The problem — What do the entries below say? Restate them word for word.
== Segment start ==
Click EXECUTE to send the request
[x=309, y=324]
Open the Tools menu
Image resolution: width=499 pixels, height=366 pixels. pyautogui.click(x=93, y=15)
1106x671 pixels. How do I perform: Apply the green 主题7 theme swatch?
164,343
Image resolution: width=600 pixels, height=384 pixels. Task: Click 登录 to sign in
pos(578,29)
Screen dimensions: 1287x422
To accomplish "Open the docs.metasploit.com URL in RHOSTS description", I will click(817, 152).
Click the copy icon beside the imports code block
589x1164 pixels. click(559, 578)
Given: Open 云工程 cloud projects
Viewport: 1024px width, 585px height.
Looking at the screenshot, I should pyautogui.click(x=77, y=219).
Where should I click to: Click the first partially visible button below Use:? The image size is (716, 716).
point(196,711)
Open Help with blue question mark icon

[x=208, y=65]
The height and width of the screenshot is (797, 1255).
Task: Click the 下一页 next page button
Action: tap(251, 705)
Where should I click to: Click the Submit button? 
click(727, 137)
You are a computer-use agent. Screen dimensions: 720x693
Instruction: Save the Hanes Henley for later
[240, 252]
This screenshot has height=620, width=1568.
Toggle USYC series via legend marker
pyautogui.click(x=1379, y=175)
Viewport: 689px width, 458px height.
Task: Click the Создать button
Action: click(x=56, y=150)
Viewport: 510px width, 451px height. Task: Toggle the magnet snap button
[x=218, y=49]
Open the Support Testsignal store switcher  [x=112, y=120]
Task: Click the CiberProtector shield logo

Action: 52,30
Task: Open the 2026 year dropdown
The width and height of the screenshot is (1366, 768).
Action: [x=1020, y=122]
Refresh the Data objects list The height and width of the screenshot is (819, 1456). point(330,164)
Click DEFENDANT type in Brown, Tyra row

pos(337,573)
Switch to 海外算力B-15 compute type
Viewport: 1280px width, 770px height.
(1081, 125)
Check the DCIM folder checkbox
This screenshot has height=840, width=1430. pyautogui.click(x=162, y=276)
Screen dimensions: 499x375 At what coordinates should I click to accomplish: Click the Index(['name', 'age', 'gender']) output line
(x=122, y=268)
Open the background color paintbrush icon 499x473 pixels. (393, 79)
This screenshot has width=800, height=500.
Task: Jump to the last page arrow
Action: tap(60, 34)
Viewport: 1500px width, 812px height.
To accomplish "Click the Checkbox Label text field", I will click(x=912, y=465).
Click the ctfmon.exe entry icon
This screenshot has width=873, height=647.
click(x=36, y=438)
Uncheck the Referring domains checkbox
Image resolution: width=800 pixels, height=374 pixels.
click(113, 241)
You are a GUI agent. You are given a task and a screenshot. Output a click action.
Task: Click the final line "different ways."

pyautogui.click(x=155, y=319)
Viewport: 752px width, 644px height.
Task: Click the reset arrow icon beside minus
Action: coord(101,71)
== Segment end ==
Answer section —
Click EXECUTE to send the request
[x=309, y=324]
Open the Tools menu
Image resolution: width=499 pixels, height=366 pixels. pyautogui.click(x=93, y=15)
1106x671 pixels. How do I perform: Apply the green 主题7 theme swatch?
164,343
Image resolution: width=600 pixels, height=384 pixels. Task: Click 登录 to sign in
pos(578,29)
Screen dimensions: 1287x422
To accomplish "Open the docs.metasploit.com URL in RHOSTS description", I will click(817, 152).
Click the copy icon beside the imports code block
589x1164 pixels. click(559, 578)
Given: Open 云工程 cloud projects
Viewport: 1024px width, 585px height.
Looking at the screenshot, I should pyautogui.click(x=77, y=219).
Where should I click to: Click the first partially visible button below Use:? The image size is (716, 716).
point(196,711)
Open Help with blue question mark icon

[x=208, y=65]
The height and width of the screenshot is (797, 1255).
Task: Click the 下一页 next page button
Action: tap(251, 705)
Where should I click to: Click the Submit button? 
click(727, 137)
You are a computer-use agent. Screen dimensions: 720x693
Instruction: Save the Hanes Henley for later
[240, 252]
This screenshot has height=620, width=1568.
Toggle USYC series via legend marker
pyautogui.click(x=1379, y=175)
Viewport: 689px width, 458px height.
Task: Click the Создать button
Action: click(x=56, y=150)
Viewport: 510px width, 451px height. Task: Toggle the magnet snap button
[x=218, y=49]
Open the Support Testsignal store switcher  [x=112, y=120]
Task: Click the CiberProtector shield logo

Action: 52,30
Task: Open the 2026 year dropdown
The width and height of the screenshot is (1366, 768).
Action: [x=1020, y=122]
Refresh the Data objects list The height and width of the screenshot is (819, 1456). point(330,164)
Click DEFENDANT type in Brown, Tyra row

pos(337,573)
Switch to 海外算力B-15 compute type
Viewport: 1280px width, 770px height.
(1081, 125)
Check the DCIM folder checkbox
This screenshot has height=840, width=1430. pyautogui.click(x=162, y=276)
Screen dimensions: 499x375 At what coordinates should I click to accomplish: Click the Index(['name', 'age', 'gender']) output line
(x=122, y=268)
Open the background color paintbrush icon 499x473 pixels. (393, 79)
This screenshot has width=800, height=500.
Task: Jump to the last page arrow
Action: tap(60, 34)
Viewport: 1500px width, 812px height.
To accomplish "Click the Checkbox Label text field", I will click(x=912, y=465).
Click the ctfmon.exe entry icon
This screenshot has width=873, height=647.
click(x=36, y=438)
Uncheck the Referring domains checkbox
Image resolution: width=800 pixels, height=374 pixels.
click(113, 241)
You are a GUI agent. You are given a task and a screenshot. Output a click action.
Task: Click the final line "different ways."

pyautogui.click(x=155, y=319)
Viewport: 752px width, 644px height.
Task: Click the reset arrow icon beside minus
Action: coord(101,71)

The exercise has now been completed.